Start of The input
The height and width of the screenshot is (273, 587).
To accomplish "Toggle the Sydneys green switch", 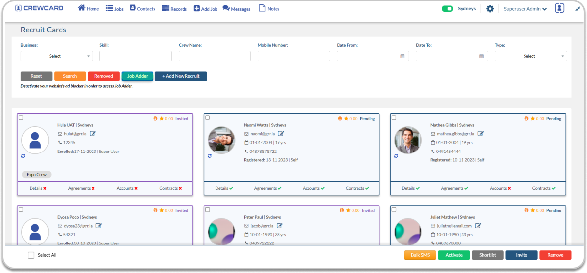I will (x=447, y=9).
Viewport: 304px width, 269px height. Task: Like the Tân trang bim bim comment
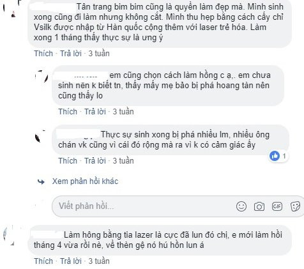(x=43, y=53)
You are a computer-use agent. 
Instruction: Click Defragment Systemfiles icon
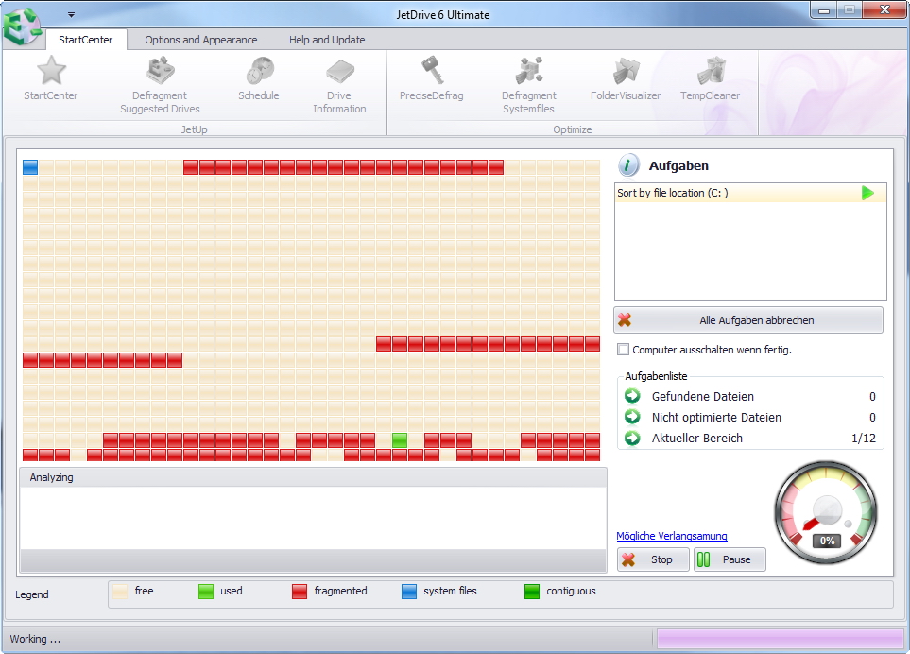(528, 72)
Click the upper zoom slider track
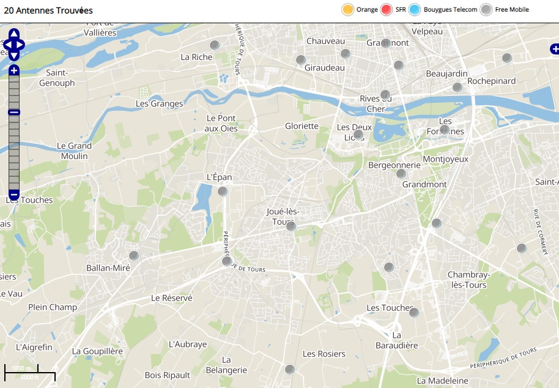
End of The input
Exercise directions
When you find the line that contains "Instruction: Click Defragment", retype it and every line after it through the end of the data above, exactly, with no pictures.

Your solution
Instruction: Click Defragment Systemfiles icon
(528, 72)
Click the upper zoom slider track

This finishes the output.